Saved entries:
_____

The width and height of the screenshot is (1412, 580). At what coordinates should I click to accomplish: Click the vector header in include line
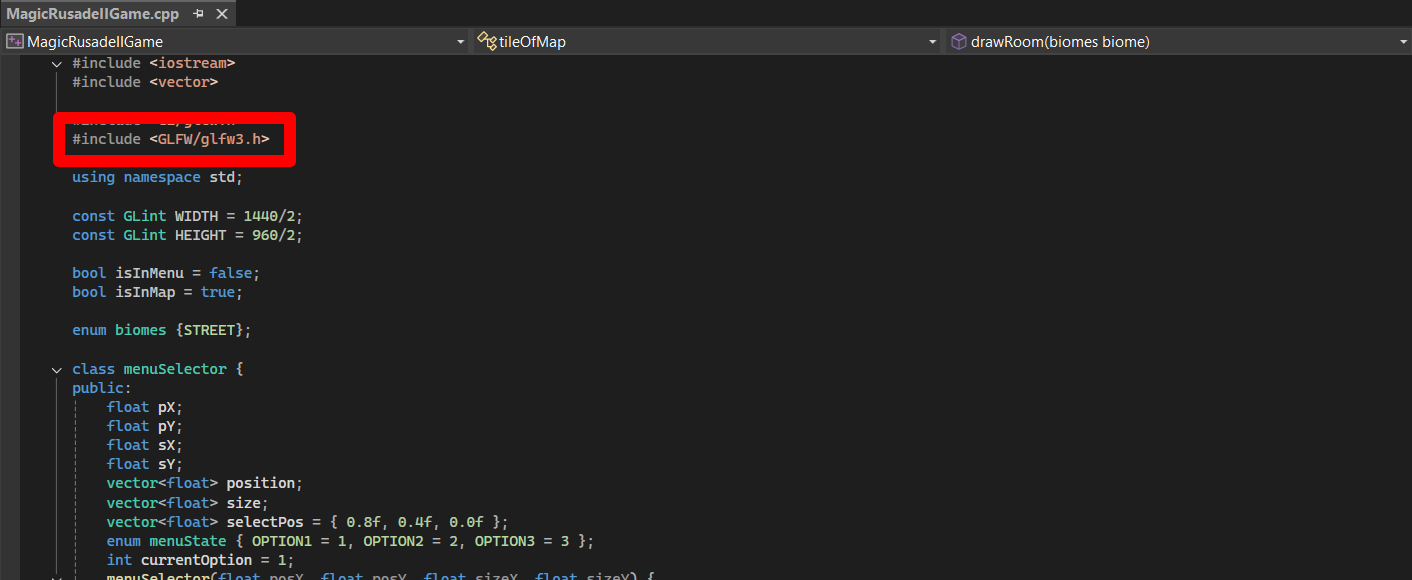click(183, 82)
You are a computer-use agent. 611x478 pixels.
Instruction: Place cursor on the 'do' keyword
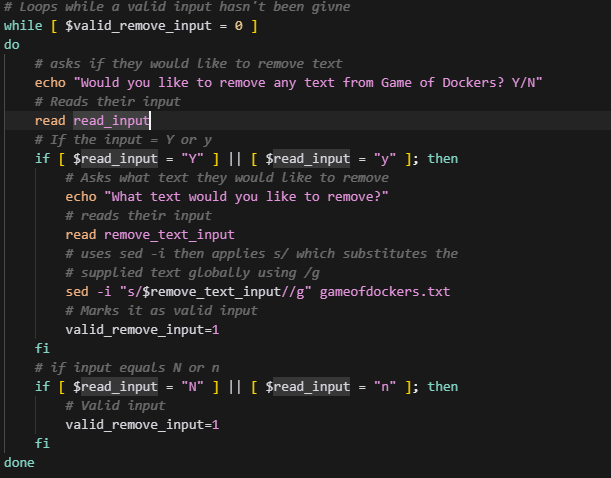11,45
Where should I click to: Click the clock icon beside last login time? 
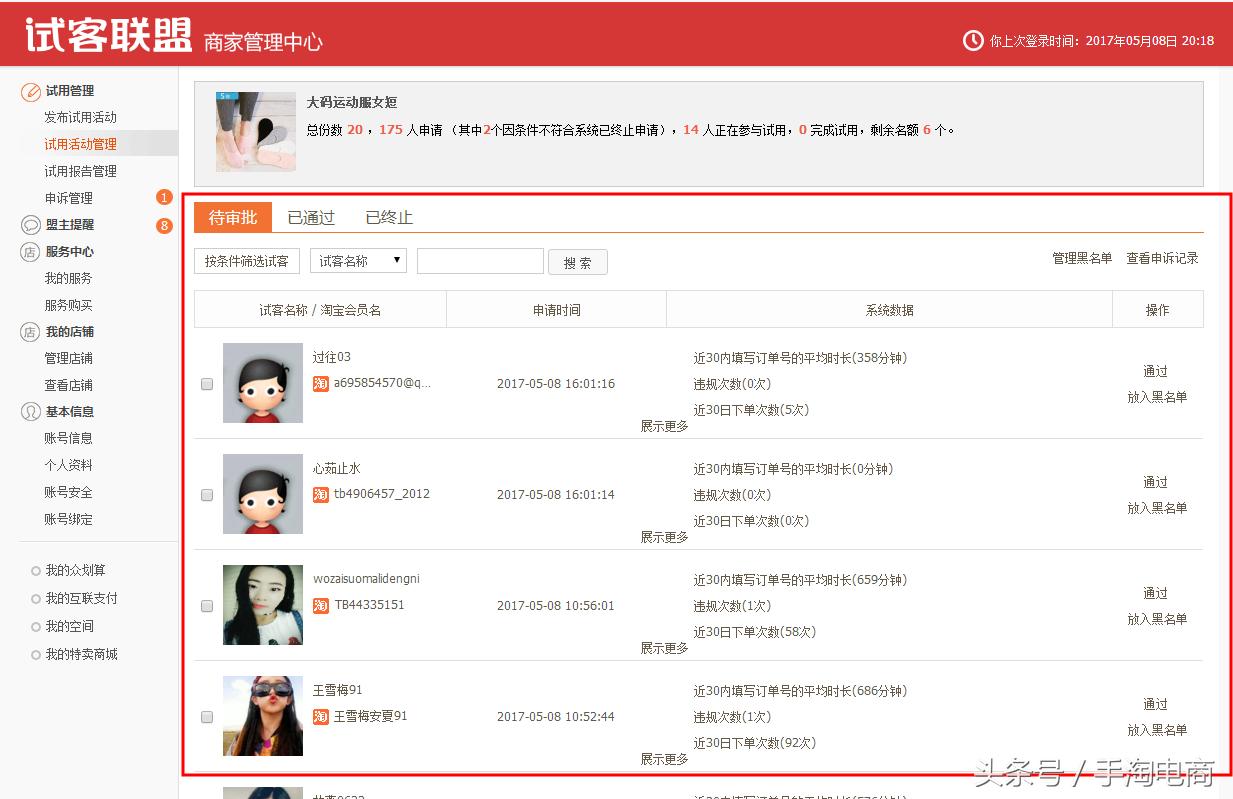pyautogui.click(x=972, y=41)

_____

• [ACTIVITY] From the line containing "You are a computer-use agent. 611x478 pixels." through the last line of the data above, write out every line word for word, and nothing else. Do not include the pictures.

• [ANSWER TO THIS EXERCISE]
You are a computer-use agent. 611x478 pixels.
Instruction: Place cursor on the 'do' keyword
11,45
Where should I click to: Click the clock icon beside last login time? 
pyautogui.click(x=972, y=41)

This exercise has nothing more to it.